Nel Cinquecento, Bernardo Requesenz, Gran Cancelliere del Regno e Pretore di Palermo, promosse l’ampliamento della magione. A testimonianza di questo periodo, dal lato del palazzo che si affaccia su largo Cavalieri di Malta (già piazzetta Valverde), ammiriamo lo scalone d’accesso in marmo grigio di Billiemi. Era questo, all’epoca, l’ingresso principale del palazzo e alla sommità della scala troviamo il portale di accesso al piano nobile con incisa la data, “1555”. Sull’architrave ancora oggi campeggia lo stemma dei Requesenz con tre torri d’oro e quattro pali di colore rosso, riferimento alla Casa Reale d’Aragona, con una iscrizione in latino: “Esse malo quam videri” (preferisco essere che apparire), orgogliosa affermazione nobiliare che persiste, nonostante il tempo, a testimonianza dei grandi personaggi che hanno abitato la città, protagonisti della sua storia.

Come la gran parte dei palazzi nobiliari di Palermo, anche palazzo Pantelleria fu oggetto di una importante ristrutturazione a partire dalla metà del Settecento, quando l’edificio fu ingrandito prima da Giuseppe Antonio Requesenz e poi dal figlio Francesco Requesenz e Branciforte, consigliere di Stato, presidente della suprema Corte di Sicilia, ambasciatore presso le corti di Francia e d’Inghilterra. Gli archivi vedono impegnato sul cantiere Giovanni Del Frago, architetto di spicco del Rococò, a cui si deve il primo progetto di ammodernamento e ampliamento del palazzo.

Verso la fine del Settecento il palazzo venne diviso in due parti: l’ala nord, su largo Cavalieri di Malta, fu data in dote a Teresa Requesenz, moglie di Giuseppe Gravina principe di Comitini (da cui il nome di palazzo Gravina), mentre l’ala sud-ovest su piazza Meli, restò ai principi di Pantelleria, che si estinsero nel 1848 con la morte di Emanuele, personaggio rilevante del Risorgimento siciliano. Queste due strutture del palazzo sono ancora oggi ben riconoscibili. La facciata su largo Cavalieri di Malta, da dove oggi ci sarà l’accesso al pubblico, è settecentesca: un alto portale centrale, affiancato da colonne è sormontato dal classico mascherone apotropaico e dal balcone d’onore con ringhiera a petto d’oca. Il prospetto su piazza Meli, contrassegnato da un grande stemma angolare in pietra scolpita, è un rifacimento ottocentesco.

[MATERIALE FORNITO]

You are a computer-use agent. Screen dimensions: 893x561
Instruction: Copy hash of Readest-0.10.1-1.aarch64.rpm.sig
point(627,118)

[ATTIVITÀ DA SVOLGERE]
- a) Rispondi in base al brano su palazzo Pantelleria:
(i) Quale data è incisa sul portale di accesso al piano nobile?
(ii) Quale architetto risulta impegnato sul cantiere secondo gli archivi?
(iii) In che anno si estinsero i principi di Pantelleria?
- b) Come proseguiresti il brano su palazzo Pantelleria dopo l'ultima frase?

[RISPOSTE]
- a)
(i) 1555
(ii) Giovanni Del Frago
(iii) Nel 1848

- b)
Nel 1835 la famiglia fu costretta a vendere il palazzo all’asta e fu rilevato quasi interamente dai Várvaro, ancora oggi proprietari della maggior parte dell’immobile, escluso il terzo piano acquisito dalla famiglia Omodei. Qualche anno fa, l’appartamento del piano nobile che si affaccia su piazza Meli è stato acquistato dal professore Cazzaniga che lo ha interamente ristrutturato “in stile” dopo che era stato completamente deturpato negli anni Cinquanta perché usato come show-room da un mobilificio. Oggi, l’abitazione, riportata agli antichi splendori, ospita la collezione privata del nuovo proprietario, appassionato d’arte e di libri.

Oggi, dopo la visita all’ala settecentesca del palazzo, attraverso il cortile interno, il pubblico sarà guidato a conoscere anche l’altra parte, che si affaccia su piazza Meli. Alla committenza dei Várvaro, si deve l’attuale aspetto ottocentesco di questa parte del palazzo, che divenne l’epicentro delle attività finanziarie, pubbliche e filantropiche in cui la famiglia si distinse nel XIX secolo. Francesco Várvaro Pojero, console generale dell’Impero Austro-Ungarico sino al 1914, ebbe tra i suoi ospiti anche membri della famiglia imperiale. Questo illustre personaggio, appassionato di botanica nel 1896 mise a dimora il celebre ficus che campeggia, ancora oggi, al centro del cortile. Albero fatto arrivare dall’Australia e forse unico in Europa con le radici “a fittone”, che si inabissano nella terra, e quindi non recano danno alle fondamenta degli edifici come quelle che si sviluppano, come di norma, orizzontalmente. Avendo deciso di piantare questo albero imponente nella corte del suo palazzo, il Varvaro scelse un albero le cui caratteristiche non avrebbero danneggiato la sua dimora.

L’aspetto dominante dell’ala nobiliare che è ancora di proprietà della famiglia Varvaro è di stampo Ottocentesco. Il pubblico oggi potrà visitare il secondo piano dove domina la “Sala da ballo”, affrescata a tempera alla fine dell’Ottocento con la rappresentazione dell’investitura della contea di Buscemi data ad Antonio Requesenz da Filippo II. Questo salone è preceduto dalla sala gialla o “sala della bisnonna” con pavimenti decorati con maioliche ottocentesche e pitture sul soffitto che celebrano la musica; e dalla sala con soffitto dipinto da Giovani Enea con scene mitologiche di notevole bellezza. Enea, impegnato anche nella decorazione del Teatro Massimo, qui dipinge le scene classiche del “trionfo di Venere” e “trionfo di Bacco” tra decorazioni in stile pompeiano, con mascheroni e grottesche. La stanza più antica di questa ala del palazzo, caratteristica delle case nobiliari settecentesche, è la “saletta dell’alcova”, in stile Rococò, con pavimento d’epoca in maiolica, ancora ben conservato.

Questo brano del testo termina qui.